**WHAT YOU ARE ASKED TO DO**
Repeat, exactly as they appear, the lines from the one with "Screen dimensions: 868x312" through the last line of the entries below, but none of the pictures.

(Beginning of MATERIAL SHOWN)

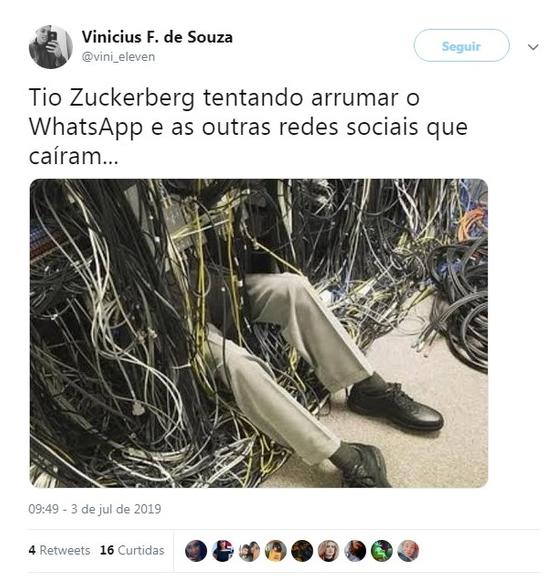The image size is (544, 576).
Task: View the 16 Curtidas list
Action: pos(132,550)
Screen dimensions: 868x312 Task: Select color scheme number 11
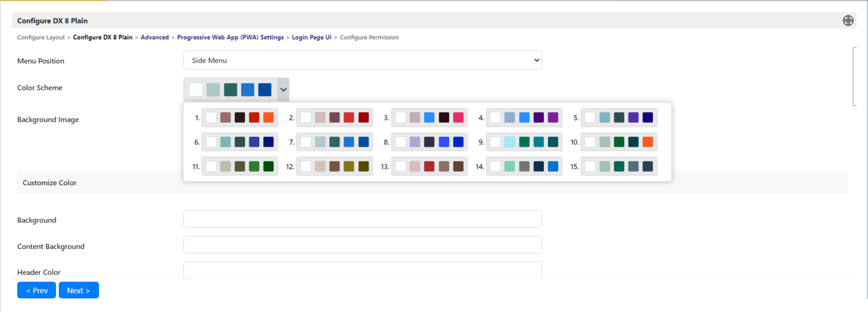click(240, 167)
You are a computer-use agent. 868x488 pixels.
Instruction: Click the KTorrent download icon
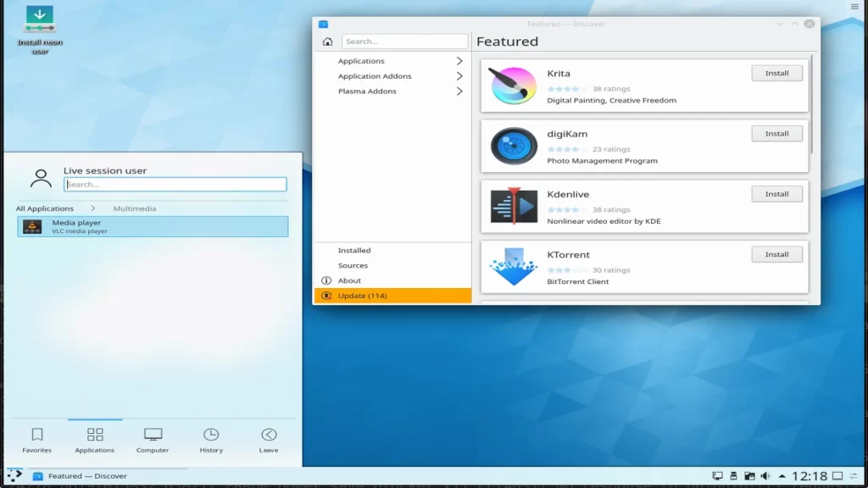(514, 266)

(End of MATERIAL SHOWN)

**EXPECTED OUTPUT**
Screen dimensions: 868x312 Task: Select color scheme number 11
click(240, 167)
You are a computer-use agent. 868x488 pixels.
Instruction: Click the KTorrent download icon
(514, 266)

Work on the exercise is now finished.